Anahí ya sabía que estaba por entrar Leandro. Le conocía las pisadas en la escalera y la puerta era tan fina que sus pasos durante medio piso se escuchaban desde la cocina. Se apuró a bajar al gato de la mesada, que espiaba curioso los cortes de la pechuga de pollo. Para cuando Leandro entró, ella tenía un repasador en la mano, cosa de limpiarse los pelos que se hubieran pegado en su mano.
Su hija Abigail, desde la silla de bebé, festejó la llegada de su padre del trabajo en el local de ropa. Anahí lo saludó con un beso.
—Qué olor a mierda que hay —se quejó Leandro.
—¿En serio? No me digas que se cagó de nuevo, no hay más pañales —contestó ella mientras se dirigía hacia Abigail. La levantó, le olió el culo y sacó la cabeza espantada—. Sí, está re cagada.
—¿Querés que la cambie?
—No, mejor, vos andá a comprar —resolvió Anahí—. No hay más pañales, Lean. Hacé la compra de la semana del super y yo mientras la limpio. Traé pañales, arroz, galles, lata de tomate, lata de lentejas, aceite. Y yo mañana voy a la verdulería.
—Bueno, dale. Dame plata.
—Yo no tengo un peso, Lean. Usá la tarjeta.
—¿Tarjeta? —se burló él haciendo montoncito—.No, nena, ahora con el interés que te cobran es una locura.
—¿Para un mes? ¿Hay interés de un mes al otro?
—Me parece que no, pero igual el mes que viene tenemos que tener la tarjeta baja porque tenemos que pagar el arreglo de la ducha —negó Leandro—. Tiene que ser tres cuotas, pero con lo que está la tasa…
—¿Qué? —preguntó Anahí.
—Altísima. Mirá. Le voy a preguntar a la inteligencia artificial y vas a ver que no conviene —marcó algunas veces su teléfono y levantó un dedo en el aire—. Dice que no conviene endeudarse hoy debido al interés que podrían aplicar las empresas con el contexto de tasas actual.

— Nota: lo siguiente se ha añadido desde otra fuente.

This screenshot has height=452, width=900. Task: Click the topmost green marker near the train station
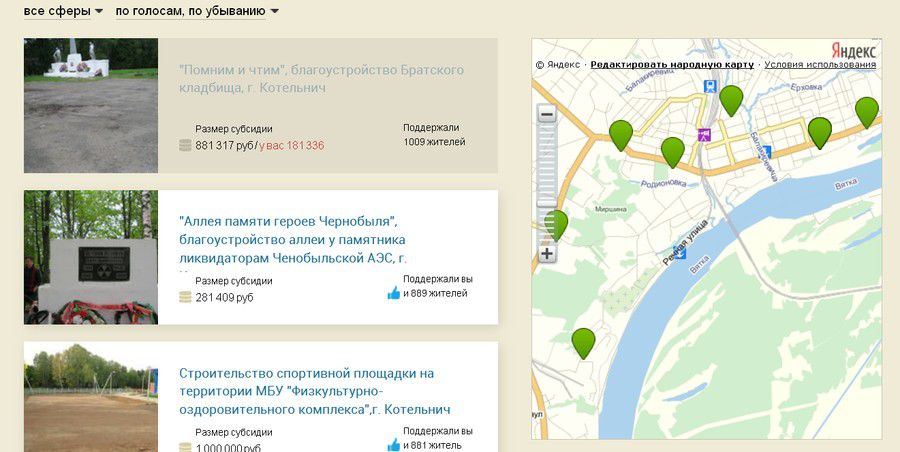point(731,99)
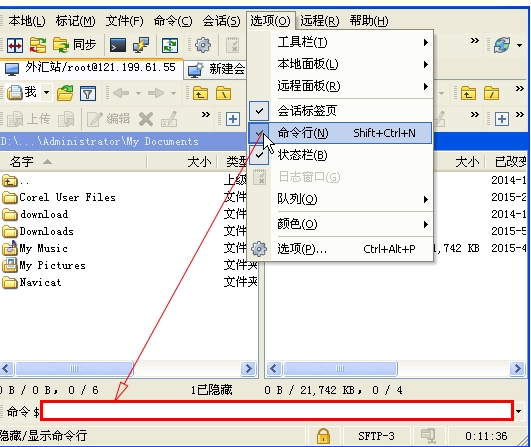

—Bueno, ¿y qué hacemos entonces? —Anahí levantó un hombro.
—Tenemos que conseguir plata. Pero endeudarnos no da. Es este mes, nada más. El que viene hacemos lo que quieras.

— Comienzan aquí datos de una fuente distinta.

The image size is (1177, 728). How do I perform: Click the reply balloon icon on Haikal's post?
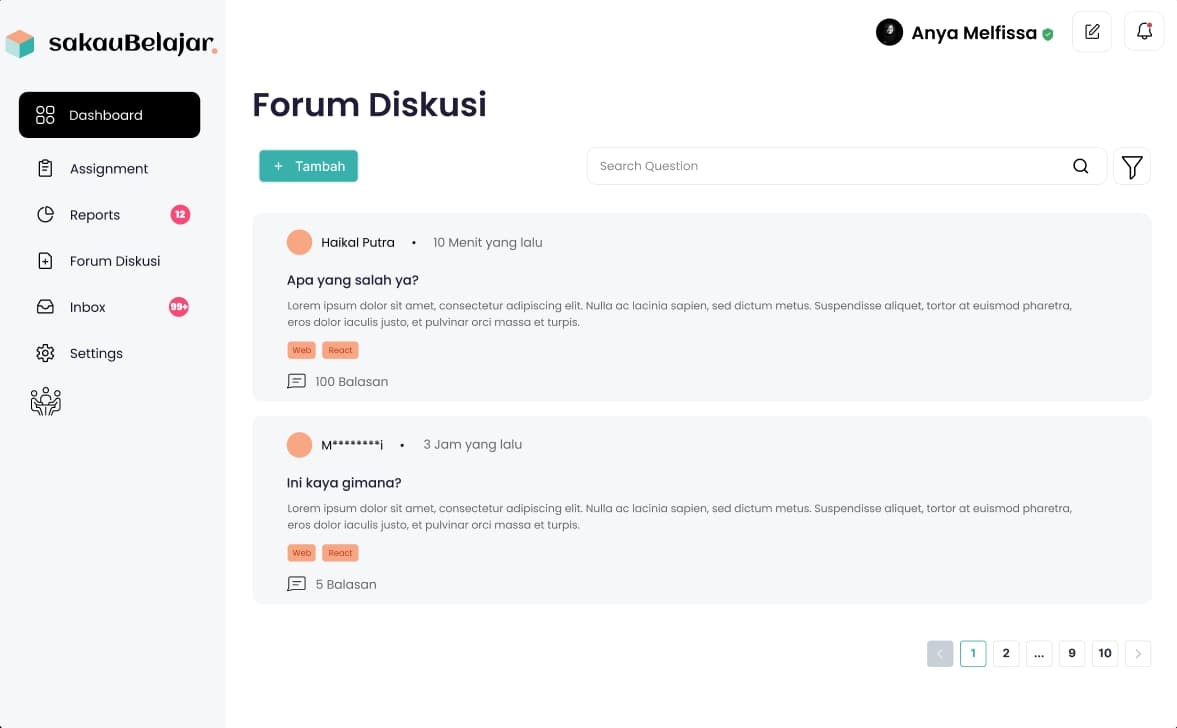tap(296, 381)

—¿Conseguir plata de dónde, boludo? Si vos ya cobraste el sueldo, y yo no voy a buscar laburo hasta que no crezca Abi como para estar cinco horas sin mí.
—¿Y tu vieja no tiene para unos pañales? —arriesgó, tímido, Leandro.
—Ah, yo sabía hijo de puta que querías que lo ponga mi vieja —contestó Anahí, enojada—. ¿Y sabés qué? A diferencia de tu vieja, ella me daría, pero no le voy a pedir, porque después se queda sin comer. Andá y poné la tarjeta, y el mes que viene volveremos a poner la tarjeta.
—Mi amor, yo acepto que no entiendas nada de economía —se agrandó Leandro—. Acá directamente lo dice la IA —esgrimió su teléfono en el aire—. Es una locura endeudarse con estas tasas. No podemos. Es estar el mes que viene sin alquiler.
—Bueno —se entregó ella, resignada—. ¿Qué hacemos, entonces?
—Aguantar. Hasta que mejore. Total tenemos ahí unas latas de arvejas y un paquete de harina. Con eso tiramos.